**** Task material ****
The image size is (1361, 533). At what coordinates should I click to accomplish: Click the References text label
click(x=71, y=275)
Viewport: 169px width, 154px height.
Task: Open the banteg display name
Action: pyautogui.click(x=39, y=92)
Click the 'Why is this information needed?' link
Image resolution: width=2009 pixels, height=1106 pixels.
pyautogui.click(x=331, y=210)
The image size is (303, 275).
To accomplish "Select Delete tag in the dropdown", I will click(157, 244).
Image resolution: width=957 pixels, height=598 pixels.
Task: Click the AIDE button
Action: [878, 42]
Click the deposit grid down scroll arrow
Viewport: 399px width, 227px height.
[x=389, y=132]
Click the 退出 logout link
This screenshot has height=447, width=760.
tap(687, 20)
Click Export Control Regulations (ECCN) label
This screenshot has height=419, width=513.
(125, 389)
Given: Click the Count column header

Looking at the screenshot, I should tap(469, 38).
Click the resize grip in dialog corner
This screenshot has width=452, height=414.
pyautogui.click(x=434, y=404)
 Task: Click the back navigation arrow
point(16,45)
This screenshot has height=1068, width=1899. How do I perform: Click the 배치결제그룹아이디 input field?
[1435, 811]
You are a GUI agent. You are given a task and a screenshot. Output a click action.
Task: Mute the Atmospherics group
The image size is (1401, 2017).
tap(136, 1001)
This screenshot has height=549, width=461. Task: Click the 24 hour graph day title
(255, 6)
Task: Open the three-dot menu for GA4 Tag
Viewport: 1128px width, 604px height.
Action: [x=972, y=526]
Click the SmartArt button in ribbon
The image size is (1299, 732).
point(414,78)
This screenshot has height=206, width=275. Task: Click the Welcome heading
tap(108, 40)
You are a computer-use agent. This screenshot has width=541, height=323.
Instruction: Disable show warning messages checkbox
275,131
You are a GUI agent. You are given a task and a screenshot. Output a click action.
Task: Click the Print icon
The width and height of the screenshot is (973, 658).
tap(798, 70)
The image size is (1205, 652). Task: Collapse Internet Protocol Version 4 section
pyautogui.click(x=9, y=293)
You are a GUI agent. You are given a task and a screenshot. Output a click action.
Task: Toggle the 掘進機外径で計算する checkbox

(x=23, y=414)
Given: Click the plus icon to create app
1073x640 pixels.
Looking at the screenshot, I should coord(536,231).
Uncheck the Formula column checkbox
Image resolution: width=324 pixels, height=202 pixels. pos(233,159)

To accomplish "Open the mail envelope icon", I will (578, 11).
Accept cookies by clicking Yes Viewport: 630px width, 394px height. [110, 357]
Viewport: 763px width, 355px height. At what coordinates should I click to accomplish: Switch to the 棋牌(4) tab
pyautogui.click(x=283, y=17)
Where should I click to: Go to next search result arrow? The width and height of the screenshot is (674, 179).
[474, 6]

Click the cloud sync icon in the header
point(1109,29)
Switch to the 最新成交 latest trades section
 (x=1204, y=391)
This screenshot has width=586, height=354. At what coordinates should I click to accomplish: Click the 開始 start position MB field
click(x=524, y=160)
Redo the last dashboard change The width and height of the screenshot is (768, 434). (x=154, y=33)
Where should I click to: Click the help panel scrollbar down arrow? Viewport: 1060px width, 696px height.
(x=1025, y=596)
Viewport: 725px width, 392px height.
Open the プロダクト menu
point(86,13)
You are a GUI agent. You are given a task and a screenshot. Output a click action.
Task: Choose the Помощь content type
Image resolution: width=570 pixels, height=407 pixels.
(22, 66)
****
List each line in the material above that contains the word "column". Upper and lower case must match.

Given: Click the Count column header
Uncheck the Formula column checkbox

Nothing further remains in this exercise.